Sebagai seorang anak kecil, sejujurnya aku tidak pernah benar-benar tahu apa yang terjadi di balik kerusuhan itu. Orang-orang dewasa sering berbicara dengan nada serius, berbisik-bisik saat aku berada di sekitar mereka. Kata-kata seperti "politik," "rasis," dan "ketidakadilan" sering terdengar, tetapi aku tidak mengerti apa artinya semua itu. Aku hanya tahu bahwa sejak hari itu, dunia yang kuanggap aman berubah menjadi tempat yang menakutkan.
Aku sering mendengar cerita tentang kekerasan yang terjadi. Ibu berbicara dengan tetangga di depan rumah tentang toko-toko yang dibakar, orang-orang yang terluka, dan ketakutan yang merajalela. Setiap kata mereka seperti duri yang menusuk hati kecilku. Aku tidak bisa berhenti membayangkan apa yang terjadi pada mereka yang ada di balik cerita-cerita itu. Apakah mereka ketakutan seperti aku? Apakah mereka juga menangis di malam hari, bersembunyi di balik pintu yang terkunci, berharap semua akan segera berakhir?
Setiap kali malam tiba, aku merasa seolah-olah bayang-bayang kekerasan itu merayap ke dalam kamar tidurku. Aku mendengar suara-suara yang tidak ada: jeritan, kaca pecah, dan langkah-langkah kaki yang mendekat. Aku menarik selimutku lebih erat, berusaha menutupi kepalaku, berharap suara-suara itu akan hilang. Tapi semakin aku mencoba mengabaikannya, semakin keras mereka bergema di kepalaku.

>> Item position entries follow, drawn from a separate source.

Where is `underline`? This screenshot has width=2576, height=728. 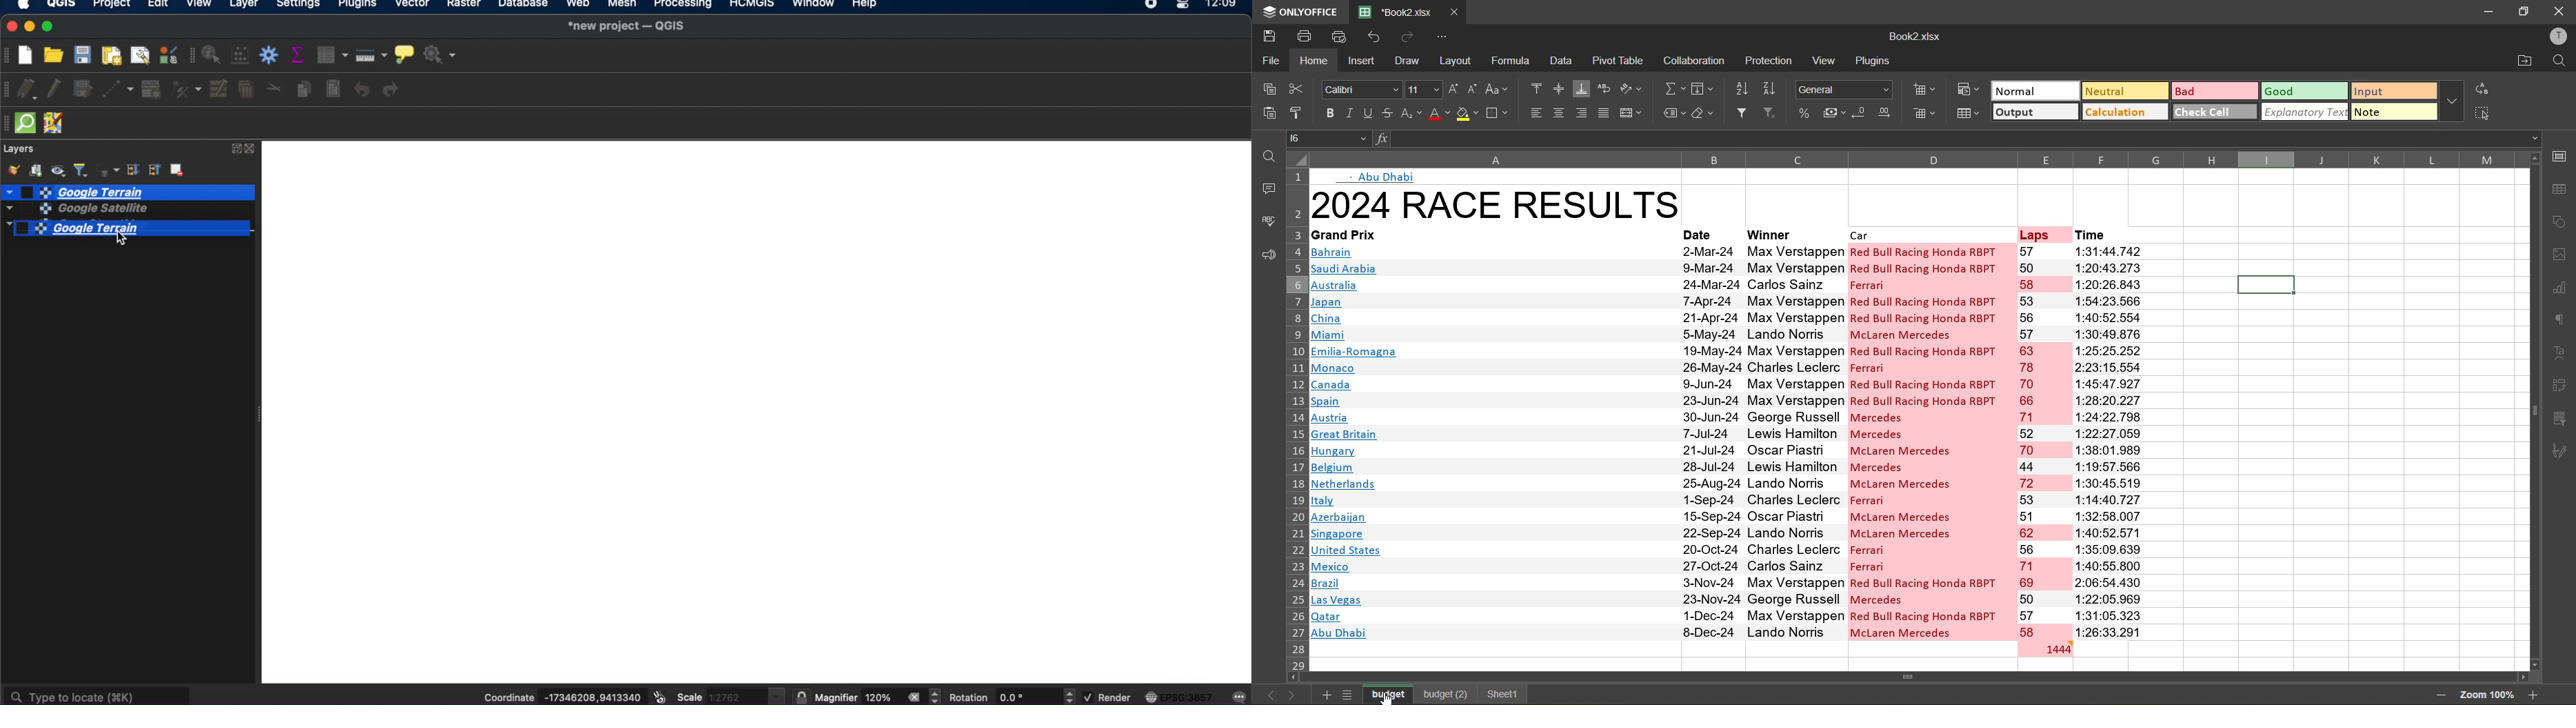 underline is located at coordinates (1367, 115).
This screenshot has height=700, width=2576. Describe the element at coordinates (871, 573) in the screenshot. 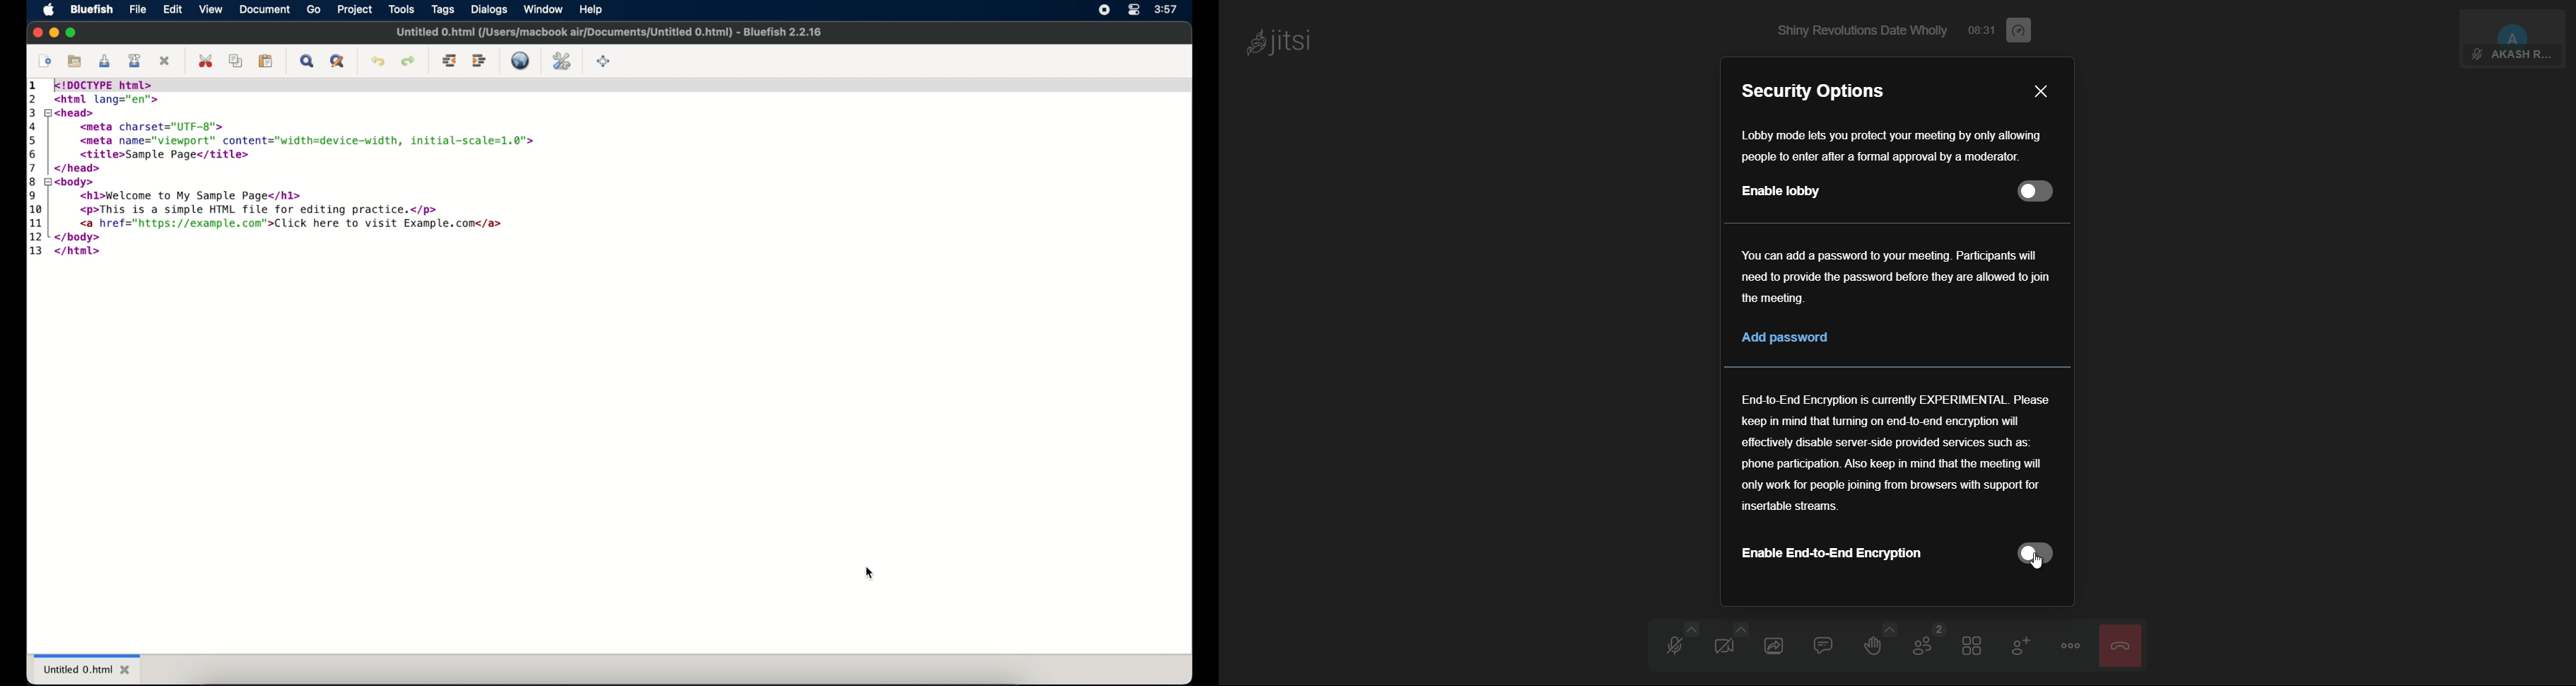

I see `cursor` at that location.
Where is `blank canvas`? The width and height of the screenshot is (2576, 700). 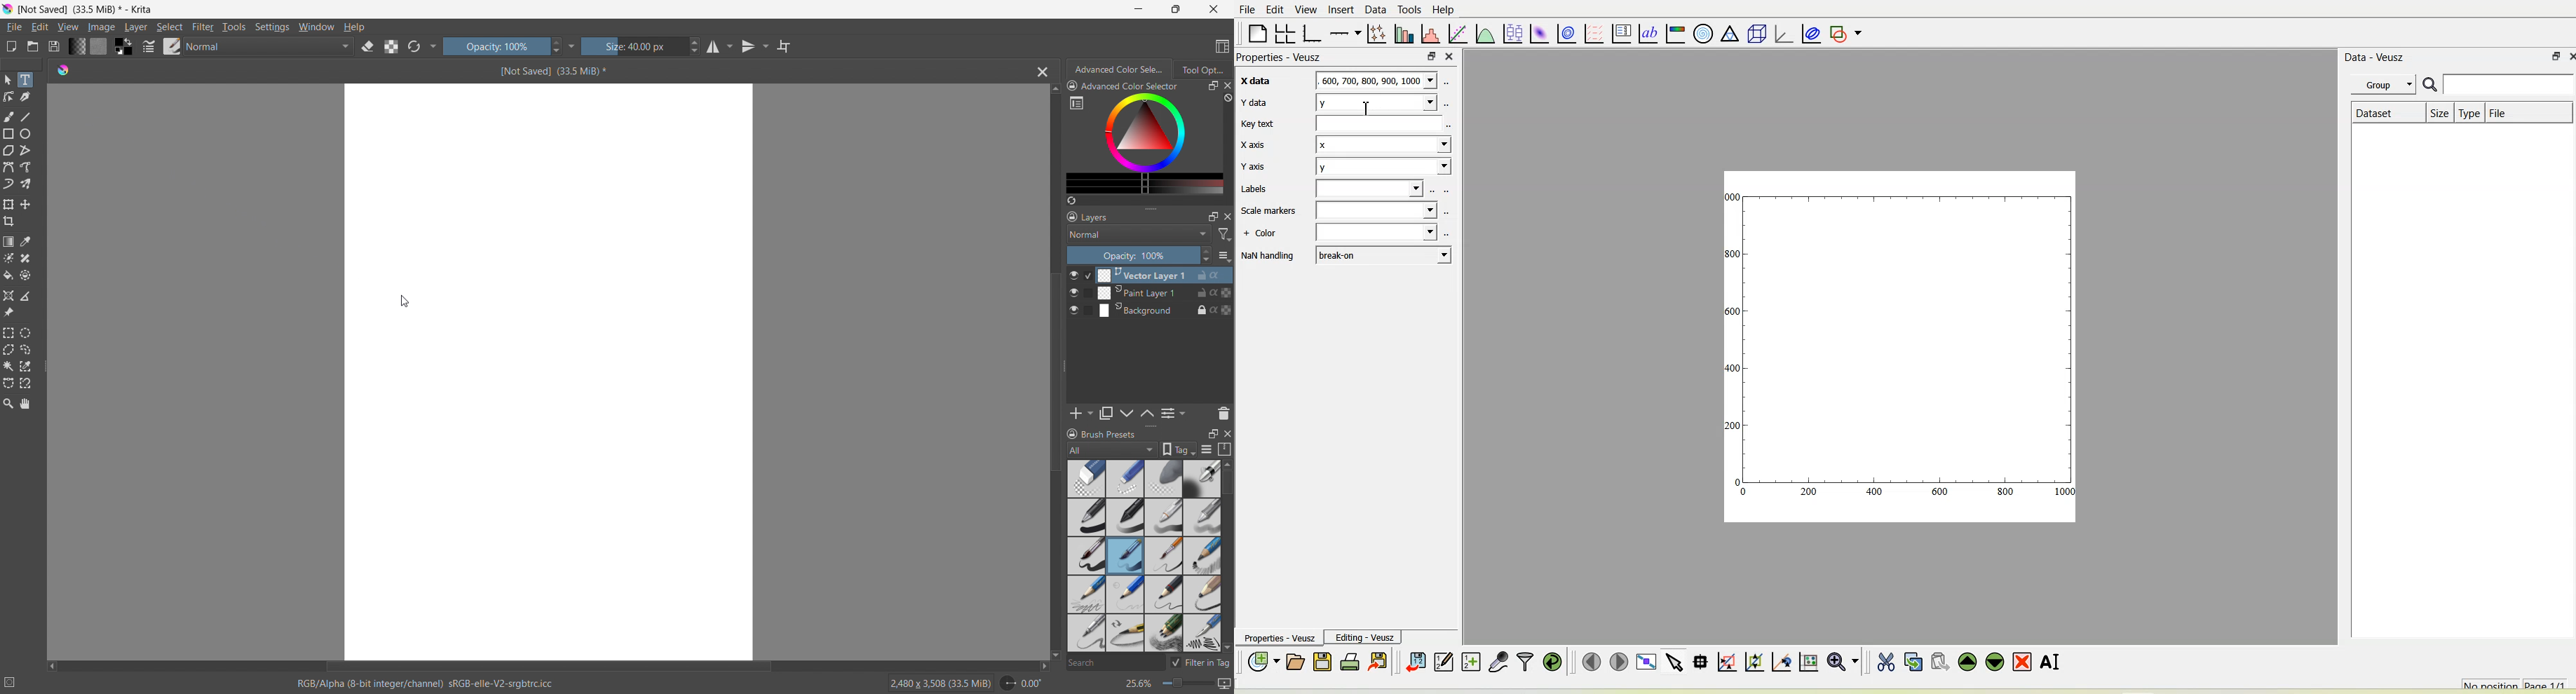
blank canvas is located at coordinates (550, 370).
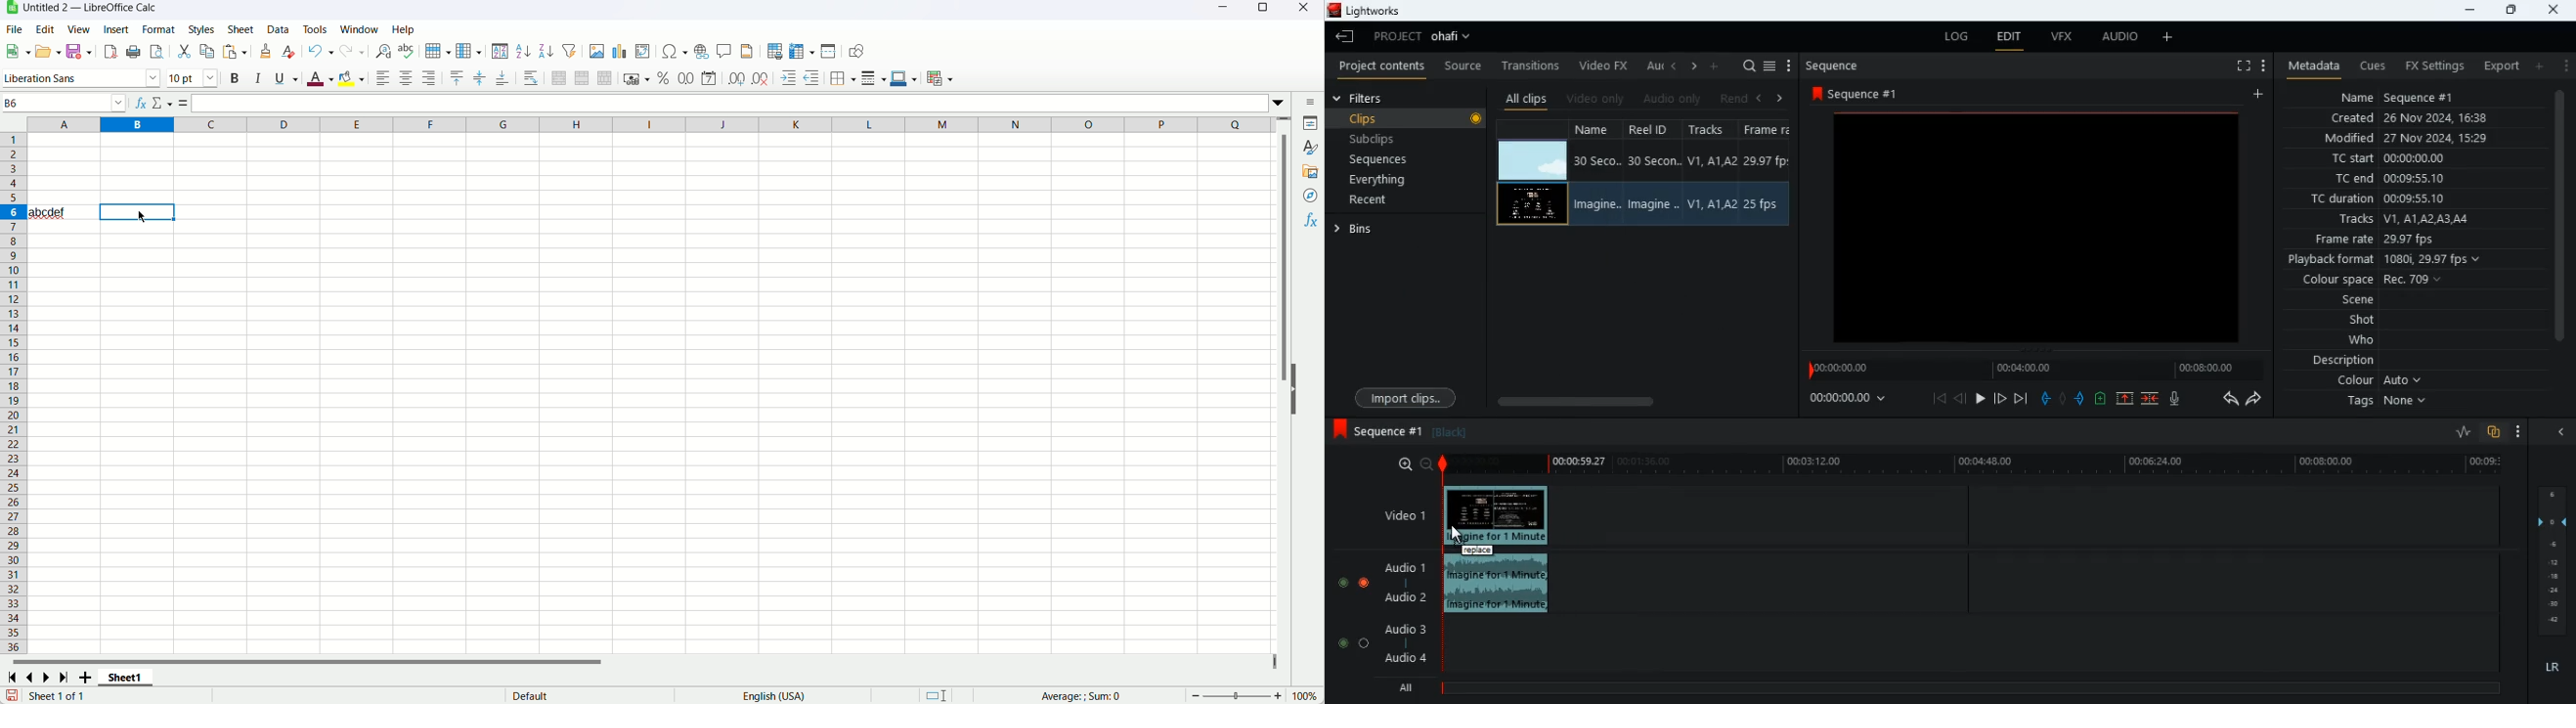  I want to click on toggle, so click(1365, 642).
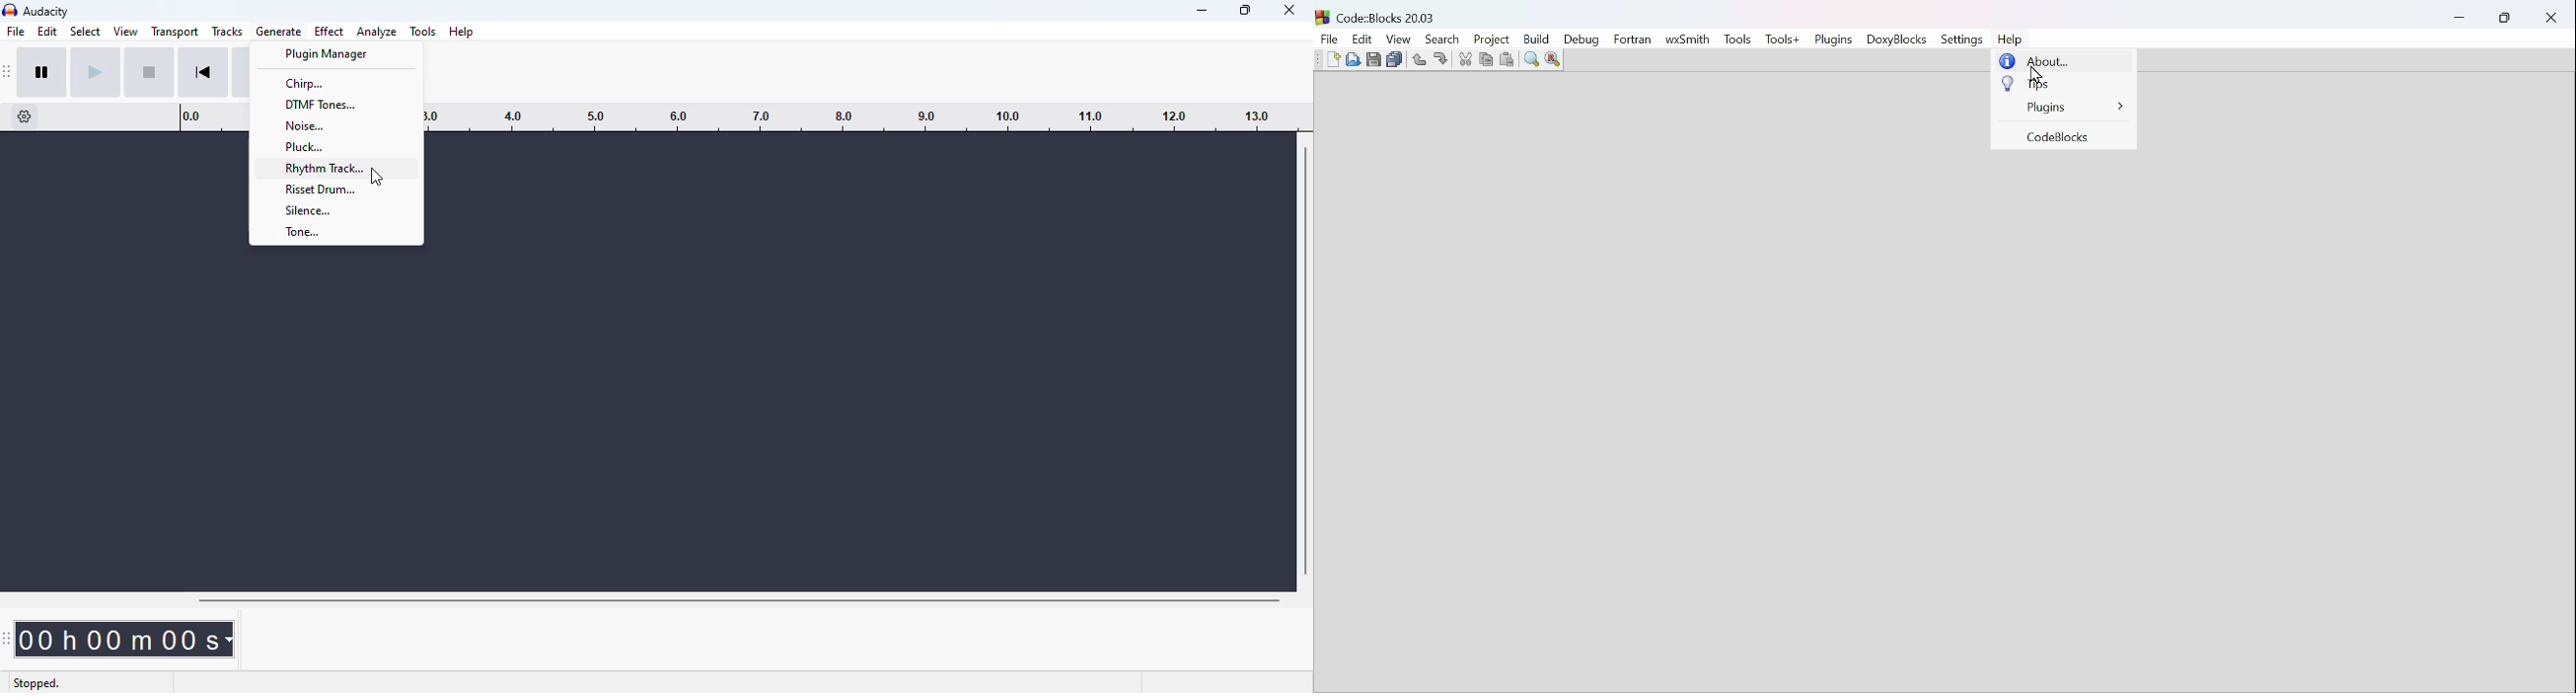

Kadang-kadang aku bermimpi buruk. Dalam mimpiku, aku berlari di sepanjang gang sempit, dikejar oleh sekelompok orang dengan wajah marah. Aku mendengar suara kayu dipukul-pukulkan ke tanah, terdengar seperti guntur di telingaku. Aku terjatuh, dan saat aku menoleh ke belakang, aku melihat kobaran api yang besar, menyala-nyala seperti naga yang melahap segalanya. Aku berteriak, tapi tidak ada suara yang keluar dari mulutku. Lalu aku terbangun, tubuhku basah oleh keringat, napasku terengah-engah.